What you see above represents just a fraction of my collection, and holds only my small pocket folders I don't put to regular use. Frankly, very few of them have or will ever see any real use. They are eye candy - to be held, admired for their fine workmanship and unique design or construction elements, then to be put away for future admiration sessions. And so it is with most of my Case pocket knives. About half of this collection is made up of Case knives, most of them higher grade examples with exotic handle materials or limited edition designs. There are a few 'workman' grade Case blades in the picture, ones I hold in reserve in case I lose my daily carry knife (which is the one knife in the picture with the blades opened).
I've carried a knife of this style for most of my adult life and think there's no finer example of a classic American pocket knife pattern. That's why my collection tends to focus on stockman pattern knives. All of the knives in the bottom row are stockman patterns by different manufacturers.
Looking over the collection a few observations struck me beyond my obvious slobbering admiration for Case products.

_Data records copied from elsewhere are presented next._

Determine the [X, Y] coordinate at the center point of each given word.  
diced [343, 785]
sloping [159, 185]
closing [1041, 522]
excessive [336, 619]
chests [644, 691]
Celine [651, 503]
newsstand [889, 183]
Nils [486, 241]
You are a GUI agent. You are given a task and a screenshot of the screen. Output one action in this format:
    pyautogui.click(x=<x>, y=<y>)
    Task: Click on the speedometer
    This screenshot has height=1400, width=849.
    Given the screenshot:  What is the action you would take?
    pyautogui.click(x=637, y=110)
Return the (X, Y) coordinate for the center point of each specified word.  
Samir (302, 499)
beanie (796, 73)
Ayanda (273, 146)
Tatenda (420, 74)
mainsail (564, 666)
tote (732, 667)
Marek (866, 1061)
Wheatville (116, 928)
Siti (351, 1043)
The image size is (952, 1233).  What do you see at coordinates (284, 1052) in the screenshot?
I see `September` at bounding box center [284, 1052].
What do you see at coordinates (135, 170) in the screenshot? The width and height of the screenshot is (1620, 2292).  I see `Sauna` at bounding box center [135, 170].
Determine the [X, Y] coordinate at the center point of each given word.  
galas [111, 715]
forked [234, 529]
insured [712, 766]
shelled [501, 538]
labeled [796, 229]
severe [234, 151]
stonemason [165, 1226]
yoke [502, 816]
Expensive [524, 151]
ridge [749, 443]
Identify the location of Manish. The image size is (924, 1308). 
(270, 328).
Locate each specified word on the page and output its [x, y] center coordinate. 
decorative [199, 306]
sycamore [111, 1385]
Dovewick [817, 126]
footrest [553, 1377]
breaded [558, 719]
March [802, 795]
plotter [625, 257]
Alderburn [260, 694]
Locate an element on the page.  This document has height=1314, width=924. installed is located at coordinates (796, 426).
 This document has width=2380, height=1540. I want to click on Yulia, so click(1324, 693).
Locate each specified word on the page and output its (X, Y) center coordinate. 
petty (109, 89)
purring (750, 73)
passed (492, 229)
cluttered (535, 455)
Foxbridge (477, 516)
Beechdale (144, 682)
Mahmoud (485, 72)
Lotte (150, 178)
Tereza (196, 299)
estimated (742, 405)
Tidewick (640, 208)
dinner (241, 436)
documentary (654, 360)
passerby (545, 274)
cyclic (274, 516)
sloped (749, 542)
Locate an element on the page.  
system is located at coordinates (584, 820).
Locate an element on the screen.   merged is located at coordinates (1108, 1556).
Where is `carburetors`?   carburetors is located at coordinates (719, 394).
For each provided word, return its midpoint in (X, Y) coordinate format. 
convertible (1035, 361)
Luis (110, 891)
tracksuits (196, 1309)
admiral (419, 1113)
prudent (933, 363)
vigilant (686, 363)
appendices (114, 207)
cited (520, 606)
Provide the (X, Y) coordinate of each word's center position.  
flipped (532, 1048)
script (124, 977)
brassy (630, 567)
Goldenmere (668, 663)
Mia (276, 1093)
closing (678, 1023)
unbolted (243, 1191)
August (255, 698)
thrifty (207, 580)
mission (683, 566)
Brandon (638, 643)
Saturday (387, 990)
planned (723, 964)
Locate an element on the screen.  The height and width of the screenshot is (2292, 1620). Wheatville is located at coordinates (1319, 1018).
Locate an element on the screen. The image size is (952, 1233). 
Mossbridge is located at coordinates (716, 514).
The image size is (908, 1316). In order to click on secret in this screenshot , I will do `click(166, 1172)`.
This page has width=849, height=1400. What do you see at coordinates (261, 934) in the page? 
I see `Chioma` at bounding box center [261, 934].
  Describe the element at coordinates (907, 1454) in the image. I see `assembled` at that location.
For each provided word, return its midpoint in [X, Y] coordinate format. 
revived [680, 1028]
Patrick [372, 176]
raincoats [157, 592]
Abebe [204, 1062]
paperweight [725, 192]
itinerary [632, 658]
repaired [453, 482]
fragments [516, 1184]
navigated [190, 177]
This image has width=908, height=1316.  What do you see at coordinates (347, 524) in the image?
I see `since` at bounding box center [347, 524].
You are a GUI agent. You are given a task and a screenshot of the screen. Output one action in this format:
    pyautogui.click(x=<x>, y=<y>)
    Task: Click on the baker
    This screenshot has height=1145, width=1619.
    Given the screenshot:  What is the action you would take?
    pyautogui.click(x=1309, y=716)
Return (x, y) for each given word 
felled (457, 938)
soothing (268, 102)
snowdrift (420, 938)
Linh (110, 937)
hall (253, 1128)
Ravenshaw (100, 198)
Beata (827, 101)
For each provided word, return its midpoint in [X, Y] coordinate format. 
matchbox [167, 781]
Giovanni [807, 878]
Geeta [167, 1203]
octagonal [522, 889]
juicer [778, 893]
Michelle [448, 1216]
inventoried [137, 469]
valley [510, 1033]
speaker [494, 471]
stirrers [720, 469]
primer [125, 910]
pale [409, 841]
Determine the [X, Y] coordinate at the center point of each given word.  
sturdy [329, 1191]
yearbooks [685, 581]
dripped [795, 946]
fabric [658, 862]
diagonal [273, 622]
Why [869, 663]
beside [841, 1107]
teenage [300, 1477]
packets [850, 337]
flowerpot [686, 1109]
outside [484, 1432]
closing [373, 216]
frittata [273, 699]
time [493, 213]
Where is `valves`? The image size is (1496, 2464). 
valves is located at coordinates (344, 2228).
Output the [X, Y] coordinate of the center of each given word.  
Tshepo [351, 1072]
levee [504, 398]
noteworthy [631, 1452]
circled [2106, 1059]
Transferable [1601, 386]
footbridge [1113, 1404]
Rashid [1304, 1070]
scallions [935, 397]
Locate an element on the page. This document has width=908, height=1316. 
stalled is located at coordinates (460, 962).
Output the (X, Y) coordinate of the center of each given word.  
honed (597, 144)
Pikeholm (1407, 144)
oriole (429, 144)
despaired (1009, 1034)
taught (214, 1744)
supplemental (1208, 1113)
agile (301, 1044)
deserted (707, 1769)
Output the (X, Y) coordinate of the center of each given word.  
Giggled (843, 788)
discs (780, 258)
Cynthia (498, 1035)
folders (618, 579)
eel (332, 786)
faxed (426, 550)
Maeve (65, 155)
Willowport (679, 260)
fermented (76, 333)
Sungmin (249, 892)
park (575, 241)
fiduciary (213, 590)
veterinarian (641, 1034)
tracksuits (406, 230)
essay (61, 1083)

- Country of origin is not an indicator of quality. I have examples from the US, Germany, England and China in this collection. Some American knifes are the worst executed of the bunch. Some of the best executed were made in China. In fact, the knives in this collection that were made by Buck are an interesting example of what I'm talking about. The folders made in Buck's Chinese factory are better fitted and finished than similar knives produced in their US factory. Now, the US produced Buck folders are not bad, it's just that their Chinese knives are clearly better. And cheaper.
- There are huge holes in my collection - time holes that is. I've been interested in knives most of my life and I've been 'accumulating' since I was a teenager (back when teenagers could legally buy knives). The holes represent two factors. First is available cash. Providing for a growing family is expensive, particularly on the paltry salary of a junior Army officer. As the kids were growing up there wasn't much spare cash to put towards knife collecting. As I needed a blade I'd pick one up cheap at the PX, or go haunt places like the late, great Cumberland Knife & Gun shop in Fayetteville, NC hoping to grab one of the less expensive production blades by talented designers like Al Mar. But the real hole was created by loss and theft. At one point I had a whole duffle bag full of knives 'disappear' during a move from Fort Belvior to Germany, and I've lost perhaps a dozen knives during the normal course of my military duties. I have, quite literally, dropped knives around the world. Perhaps it's my way of dropping bread crumbs to make sure I can find my way back. I dunno. But on the training grounds and battlegrounds of Germany, Korea, Central America, Saudi Arabia and Iraq I've managed to lose something close to a dozen knives. Some were lent out and never returned, some fell out of the sheath during late night road marches, some decided they'd try to beat me to the ground during parachute jumps, and a few were actually broken in use. So what I have today is a collection that mostly reflects my collecting activity of the past decade. I remember many of the knives that are no longer with me. Most had a good story to tell.
- I'm clearly a traditionalist at heart. The world is full of folders designed on state-of-the art CAD systems and constructed using materials more suited to the Space program than pocket knives. They are great products, but I'll have none of that in my collection. If a pocket knife isn't made of steel, brass, wood, bone or stag I won't even give it a passing glance. Gimmie' my knives just the way they were back in the good old days, when John Wayne was making westerns, you could still buy 100 octane gas and taking a pocket knife to school wouldn't get the SWAT team called out.
- And last but not least - it's a great time to be collecting knives! The availability and quality has never been better (really, it hasn't). The Internet, on-line shopping and on-line auction sites have fundamentally changed knife collecting. It's just a lot more fun today than it was 20 years ago.